State regulators are investigating the circumstances around the response to a medical emergency in which a resident died at Craneville Place at Dalton Rehabilitation and Skilled Care Center last month. Federal regulators are imposing daily fines.
DALTON — Regulators have repeatedly fined a Main Street nursing home and frozen admissions after a resident died last month during a medical emergency.
The details of the incident, fines and regulator response remain murky.
A spokesperson for the Massachusetts Department of Public Health confirmed that it is investigating the response to a Dec. 3 “Code Blue” incident by several staff at Craneville Place of Dalton Rehabilitation and Skilled Care Center.
But the agency could not provide more information given the ongoing investigation, the spokesperson said. They referred questions about fines to the industry’s federal regulator, Centers for Medicare and Medicaid Services.
The agency could not immediately respond to confirm the amount of the fines for this incident.
A spokesperson said the agency is facing a high volume of public information requests.
A staffer who spoke on the condition of anonymity for fear of losing their job said the facility is paying daily fines over the Code Blue response, but did not know for how much longer.

State regulators are investigating the circumstances around the response to a medical emergency in which a resident died at Craneville Place at Dalton Rehabilitation and Skilled Care Center last month. Federal regulators are imposing daily fines.
Kevin Morris, Craneville owner and vice president of corporate owner BaneCare, said that all the employees who responded to the Code Blue were licensed nurses and that one left the resident’s room only to call 911.
“All licensed nurses have received CPR training and are certified,” he wrote in an email, responding to questions about reports from staffers that training and training equipment were lacking.
Morris also said the company has no knowledge of reports the responding ambulance crew reported the facility to the state about what staffers characterize as a botched response to the emergency.
The Centers for Medicare and Medicaid Services has rated Craneville with three out of five stars based on staffing and other measures. The most recent data for all nursing staff hours per resident per day — including registered nurses and assistants — is 3.55, according to second quarter 2022 data reported to regulators.
The state’s mandate is a minimum of 3.58, and the centers recommends a baseline for resident safety of staffing hours at 4.1 per resident per day.
Craneville has 89 beds and just over 60 residents.
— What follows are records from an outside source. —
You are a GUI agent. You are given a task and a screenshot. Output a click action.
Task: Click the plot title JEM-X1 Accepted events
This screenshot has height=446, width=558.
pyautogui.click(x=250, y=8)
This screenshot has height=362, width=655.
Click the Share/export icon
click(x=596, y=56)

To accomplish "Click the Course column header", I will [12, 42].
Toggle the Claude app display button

Regulators have fined the facility $52,315 since 2020 for a slew of violations that includes instances of not providing various forms of care and infection control lapses.
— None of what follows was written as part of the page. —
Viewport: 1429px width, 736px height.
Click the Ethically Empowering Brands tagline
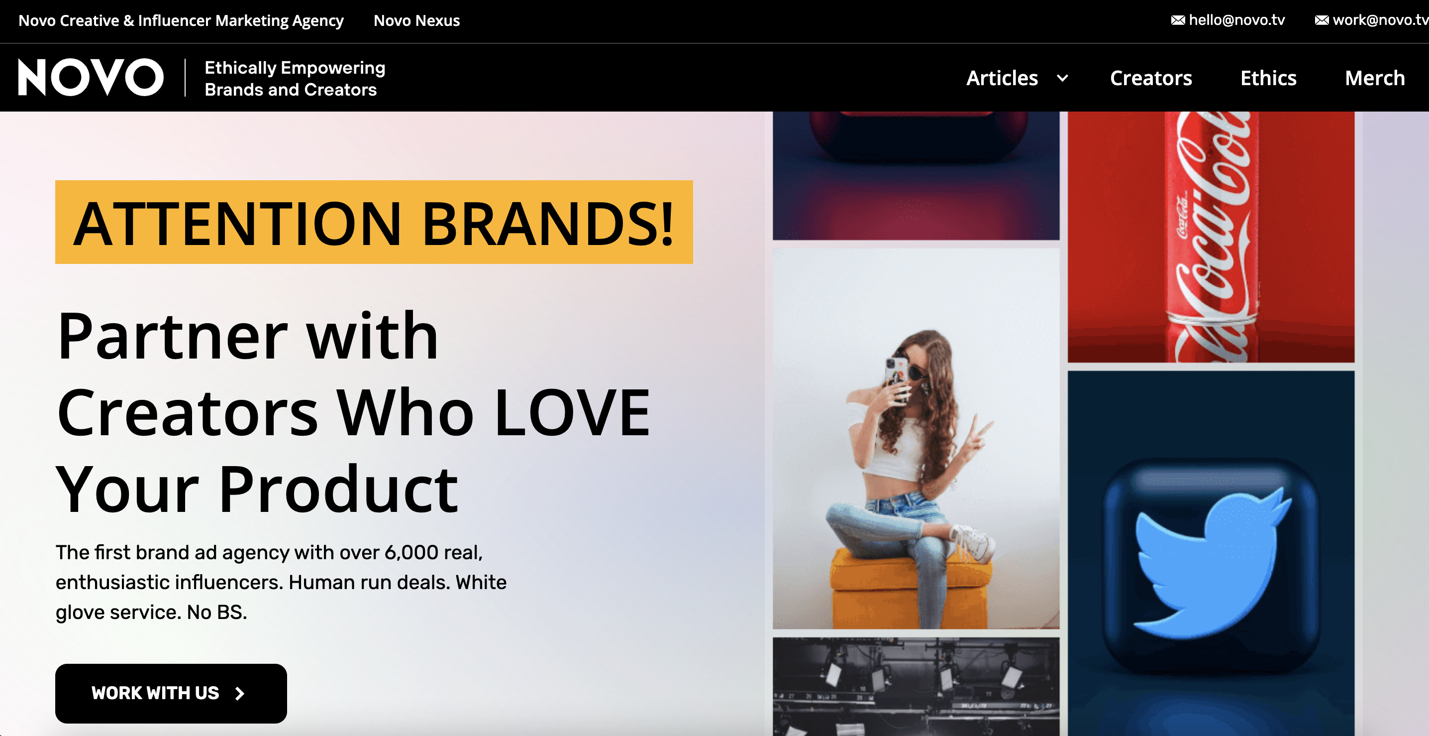click(x=295, y=78)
In 2019, Craneville was issued 15 citations for a situation in which the facility was not protecting residents by not properly reporting an ongoing situation properly in which a resident was sexually aggressive towards residents and staff, and was found raping a resident.
In January 2021 Craneville was a candidate for placement on the centers’ “Special Focus Facility,” nursing homes with a “history of serious quality issues,” according to the agency.
BaneCare also owns Sugar Hill Assisted Living in Dalton, as well as Springside Rehabilitation and Skilled Care Center in Pittsfield, which has been cited for neglect.